What you need to do ▸ Rewrite each of the items below, replacing "At what coordinates should I click to accomplish" with "Which point should I click to carry out" and leaving everything else as it is. Omit the pictures.

──────────

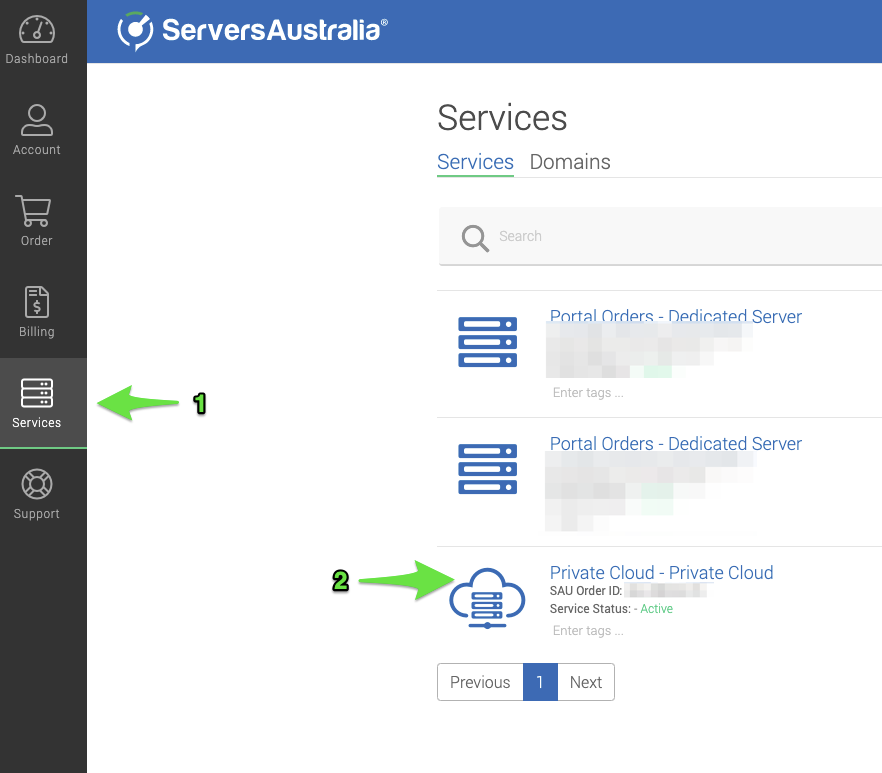Image resolution: width=882 pixels, height=773 pixels.
Task: Click the Next pagination button
Action: (x=585, y=682)

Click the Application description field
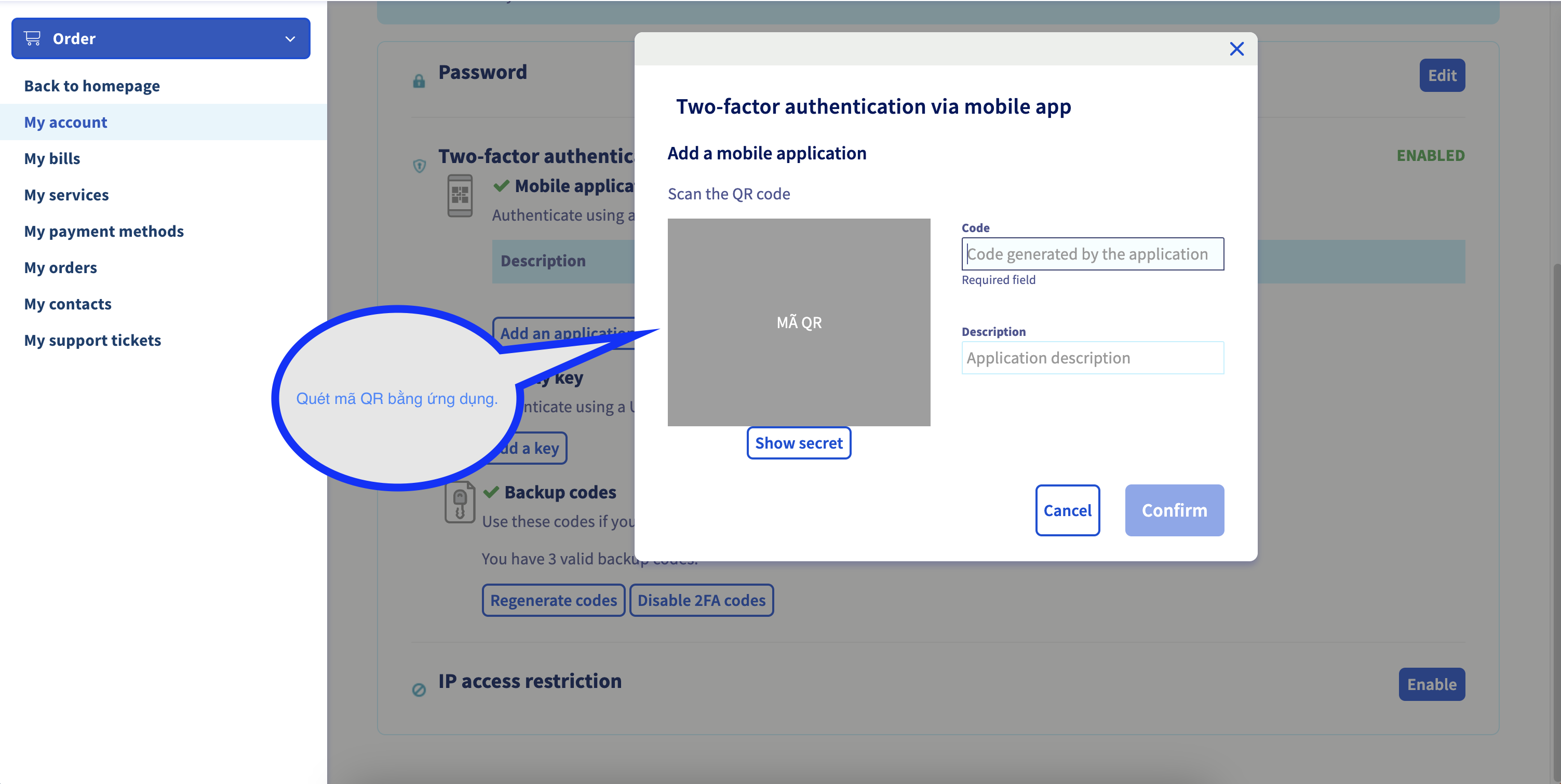(1092, 357)
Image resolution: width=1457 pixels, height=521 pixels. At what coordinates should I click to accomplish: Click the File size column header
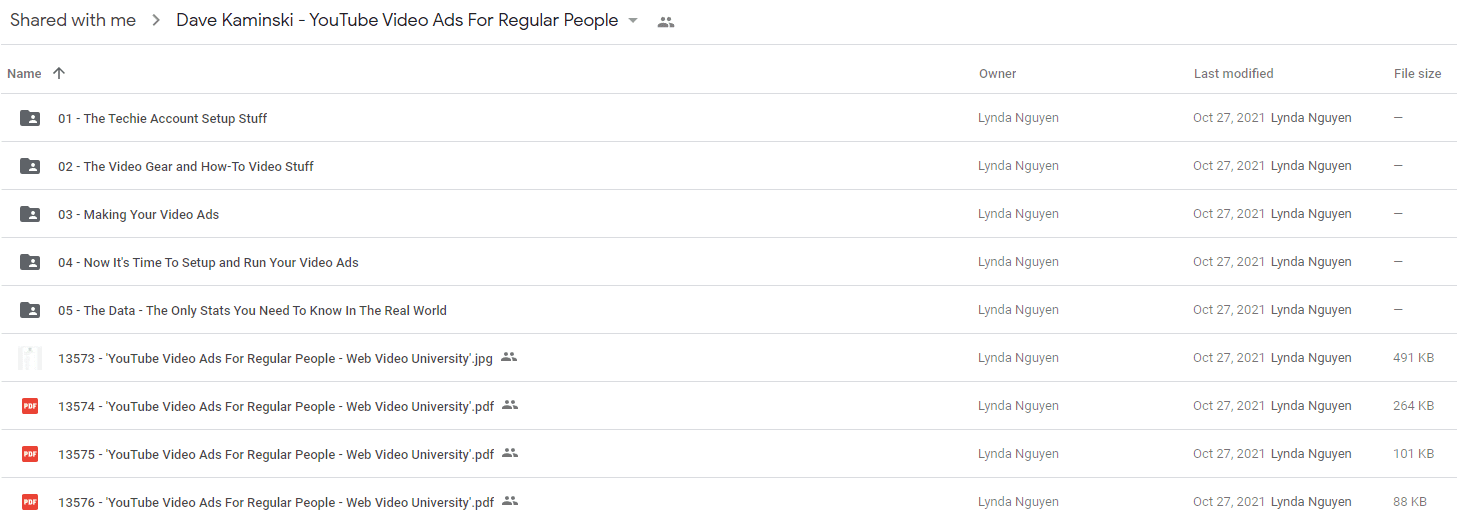[1417, 73]
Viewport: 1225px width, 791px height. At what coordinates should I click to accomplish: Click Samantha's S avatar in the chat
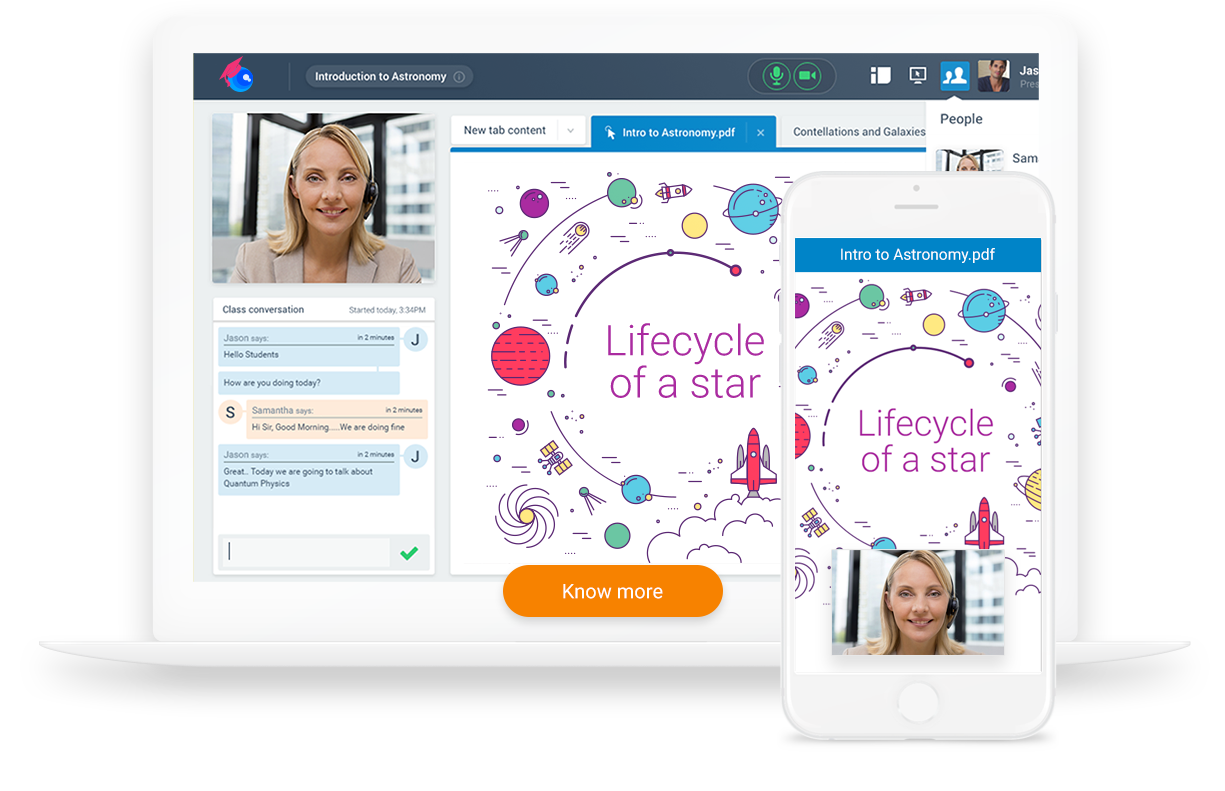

──────────

Answer to this task ▸
Image resolution: width=882 pixels, height=773 pixels.
Task: Click the Next pagination button
Action: (x=585, y=682)

Click the Application description field
(1092, 357)
Image resolution: width=1457 pixels, height=521 pixels. Which point should I click to carry out: Click the File size column header
[1417, 73]
Viewport: 1225px width, 791px height. Which point should I click to carry out: Click Samantha's S avatar in the chat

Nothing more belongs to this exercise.